| Working data |
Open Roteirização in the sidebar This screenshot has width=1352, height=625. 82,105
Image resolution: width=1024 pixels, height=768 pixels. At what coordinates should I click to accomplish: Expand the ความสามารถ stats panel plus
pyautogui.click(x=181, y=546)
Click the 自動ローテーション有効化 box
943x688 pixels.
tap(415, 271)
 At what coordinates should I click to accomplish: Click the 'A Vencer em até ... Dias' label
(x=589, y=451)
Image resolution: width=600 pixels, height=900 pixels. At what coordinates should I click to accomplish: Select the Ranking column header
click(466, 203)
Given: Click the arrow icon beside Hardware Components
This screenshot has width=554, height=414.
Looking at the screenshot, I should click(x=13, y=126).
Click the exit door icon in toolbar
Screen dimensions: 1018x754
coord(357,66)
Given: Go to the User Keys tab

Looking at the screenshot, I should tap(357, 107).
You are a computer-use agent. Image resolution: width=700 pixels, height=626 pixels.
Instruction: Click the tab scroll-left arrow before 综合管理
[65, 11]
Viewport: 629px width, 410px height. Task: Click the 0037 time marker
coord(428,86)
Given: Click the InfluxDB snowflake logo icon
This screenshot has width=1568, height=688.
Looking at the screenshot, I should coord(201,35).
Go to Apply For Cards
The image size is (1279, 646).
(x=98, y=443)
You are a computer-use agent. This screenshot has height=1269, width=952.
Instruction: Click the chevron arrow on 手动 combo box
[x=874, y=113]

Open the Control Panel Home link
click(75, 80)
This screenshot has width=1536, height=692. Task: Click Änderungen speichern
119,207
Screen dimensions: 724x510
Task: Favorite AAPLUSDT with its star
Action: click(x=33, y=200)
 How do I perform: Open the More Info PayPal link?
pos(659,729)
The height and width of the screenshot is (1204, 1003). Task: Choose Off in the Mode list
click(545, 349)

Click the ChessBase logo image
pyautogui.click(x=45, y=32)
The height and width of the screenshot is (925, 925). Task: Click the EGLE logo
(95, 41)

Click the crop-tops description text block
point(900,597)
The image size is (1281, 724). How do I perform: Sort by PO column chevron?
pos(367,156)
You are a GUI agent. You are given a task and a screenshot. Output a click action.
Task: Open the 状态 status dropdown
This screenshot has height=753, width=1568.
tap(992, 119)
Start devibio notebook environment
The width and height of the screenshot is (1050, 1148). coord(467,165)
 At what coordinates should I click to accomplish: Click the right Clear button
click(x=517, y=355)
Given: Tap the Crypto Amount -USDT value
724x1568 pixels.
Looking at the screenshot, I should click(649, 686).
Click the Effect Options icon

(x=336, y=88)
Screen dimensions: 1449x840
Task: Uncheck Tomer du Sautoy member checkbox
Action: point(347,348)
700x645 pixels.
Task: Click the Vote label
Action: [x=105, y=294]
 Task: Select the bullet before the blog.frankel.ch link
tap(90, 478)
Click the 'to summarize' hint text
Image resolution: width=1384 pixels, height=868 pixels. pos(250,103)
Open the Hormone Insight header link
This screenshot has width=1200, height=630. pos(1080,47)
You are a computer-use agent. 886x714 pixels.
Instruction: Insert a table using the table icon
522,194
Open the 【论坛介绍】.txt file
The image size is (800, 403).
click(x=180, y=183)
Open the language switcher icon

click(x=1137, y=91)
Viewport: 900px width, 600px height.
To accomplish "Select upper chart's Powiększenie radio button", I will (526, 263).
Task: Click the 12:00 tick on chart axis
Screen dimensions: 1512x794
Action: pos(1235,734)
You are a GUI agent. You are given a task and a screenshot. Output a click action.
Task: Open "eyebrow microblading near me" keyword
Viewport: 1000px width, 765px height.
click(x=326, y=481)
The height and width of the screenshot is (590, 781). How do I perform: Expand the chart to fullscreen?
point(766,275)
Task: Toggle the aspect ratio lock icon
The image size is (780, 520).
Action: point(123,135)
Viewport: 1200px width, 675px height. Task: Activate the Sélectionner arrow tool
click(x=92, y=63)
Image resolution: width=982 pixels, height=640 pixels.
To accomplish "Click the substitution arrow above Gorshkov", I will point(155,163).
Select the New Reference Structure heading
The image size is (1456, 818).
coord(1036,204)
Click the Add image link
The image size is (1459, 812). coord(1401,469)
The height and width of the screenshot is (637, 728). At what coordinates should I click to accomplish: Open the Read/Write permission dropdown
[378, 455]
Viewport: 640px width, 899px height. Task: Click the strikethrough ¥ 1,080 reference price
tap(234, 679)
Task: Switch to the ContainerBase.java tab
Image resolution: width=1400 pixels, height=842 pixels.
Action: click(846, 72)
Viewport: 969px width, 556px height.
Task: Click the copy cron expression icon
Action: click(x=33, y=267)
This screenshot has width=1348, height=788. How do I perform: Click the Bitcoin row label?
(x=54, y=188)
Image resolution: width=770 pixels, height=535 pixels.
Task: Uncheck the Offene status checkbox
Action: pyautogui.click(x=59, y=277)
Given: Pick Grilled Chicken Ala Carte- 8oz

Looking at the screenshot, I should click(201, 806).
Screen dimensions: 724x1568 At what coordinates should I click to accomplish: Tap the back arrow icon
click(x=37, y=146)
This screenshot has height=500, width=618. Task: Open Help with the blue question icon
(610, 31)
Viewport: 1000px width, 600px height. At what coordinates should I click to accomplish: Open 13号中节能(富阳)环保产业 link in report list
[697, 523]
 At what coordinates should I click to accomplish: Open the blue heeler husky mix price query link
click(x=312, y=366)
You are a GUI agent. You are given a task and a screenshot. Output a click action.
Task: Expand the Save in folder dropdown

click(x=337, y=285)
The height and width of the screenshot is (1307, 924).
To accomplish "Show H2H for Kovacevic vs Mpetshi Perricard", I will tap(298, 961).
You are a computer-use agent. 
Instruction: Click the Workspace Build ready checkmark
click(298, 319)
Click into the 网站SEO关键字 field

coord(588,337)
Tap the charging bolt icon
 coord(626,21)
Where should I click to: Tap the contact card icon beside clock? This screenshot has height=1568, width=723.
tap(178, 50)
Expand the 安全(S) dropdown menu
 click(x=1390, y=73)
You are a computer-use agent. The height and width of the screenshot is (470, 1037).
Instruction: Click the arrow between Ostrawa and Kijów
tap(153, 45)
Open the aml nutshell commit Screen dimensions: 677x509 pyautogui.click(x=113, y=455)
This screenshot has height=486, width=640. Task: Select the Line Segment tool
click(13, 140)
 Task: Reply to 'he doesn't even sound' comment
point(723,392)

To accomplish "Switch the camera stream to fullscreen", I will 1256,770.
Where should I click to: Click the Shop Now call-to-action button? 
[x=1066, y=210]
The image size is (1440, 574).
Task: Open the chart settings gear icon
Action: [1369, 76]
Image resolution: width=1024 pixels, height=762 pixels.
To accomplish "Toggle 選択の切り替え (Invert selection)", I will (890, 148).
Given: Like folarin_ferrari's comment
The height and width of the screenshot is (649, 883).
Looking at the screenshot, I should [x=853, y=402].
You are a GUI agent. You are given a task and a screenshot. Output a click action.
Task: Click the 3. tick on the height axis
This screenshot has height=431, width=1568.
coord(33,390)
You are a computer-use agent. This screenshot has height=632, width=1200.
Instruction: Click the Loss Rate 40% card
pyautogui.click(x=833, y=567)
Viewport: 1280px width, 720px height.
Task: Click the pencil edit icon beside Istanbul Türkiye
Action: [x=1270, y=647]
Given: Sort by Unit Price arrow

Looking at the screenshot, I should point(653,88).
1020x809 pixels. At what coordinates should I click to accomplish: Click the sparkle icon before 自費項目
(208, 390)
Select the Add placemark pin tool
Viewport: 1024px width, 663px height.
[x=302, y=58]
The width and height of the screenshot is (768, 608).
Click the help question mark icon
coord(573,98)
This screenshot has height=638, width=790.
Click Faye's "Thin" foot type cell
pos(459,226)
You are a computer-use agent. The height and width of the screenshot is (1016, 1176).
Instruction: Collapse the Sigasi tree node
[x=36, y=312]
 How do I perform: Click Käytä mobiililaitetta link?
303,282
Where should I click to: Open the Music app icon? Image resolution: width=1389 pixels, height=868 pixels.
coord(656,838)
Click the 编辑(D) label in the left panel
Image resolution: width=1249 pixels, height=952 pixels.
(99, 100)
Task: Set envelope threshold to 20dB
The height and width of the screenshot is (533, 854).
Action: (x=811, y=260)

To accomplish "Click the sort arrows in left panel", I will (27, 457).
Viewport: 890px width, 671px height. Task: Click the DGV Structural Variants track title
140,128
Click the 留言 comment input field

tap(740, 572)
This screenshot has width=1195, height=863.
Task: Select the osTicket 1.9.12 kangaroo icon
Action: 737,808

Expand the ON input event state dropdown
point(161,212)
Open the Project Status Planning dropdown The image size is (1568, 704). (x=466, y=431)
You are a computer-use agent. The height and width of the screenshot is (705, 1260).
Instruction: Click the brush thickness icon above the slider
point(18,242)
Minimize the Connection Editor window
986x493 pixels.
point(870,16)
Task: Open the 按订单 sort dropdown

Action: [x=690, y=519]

| Task brief |
Tally the lines in the records above that hold the word "Toggle", and give only that number.

| Reply |
2